_Input material_
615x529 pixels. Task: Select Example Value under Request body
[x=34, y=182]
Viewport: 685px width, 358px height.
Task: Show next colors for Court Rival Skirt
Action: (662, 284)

_Task to carry out_
Write out each line of the data above again, exactly as given.

_Your response_
615x529 pixels. Task: Select Example Value under Request body
[x=34, y=182]
Viewport: 685px width, 358px height.
Task: Show next colors for Court Rival Skirt
Action: (662, 284)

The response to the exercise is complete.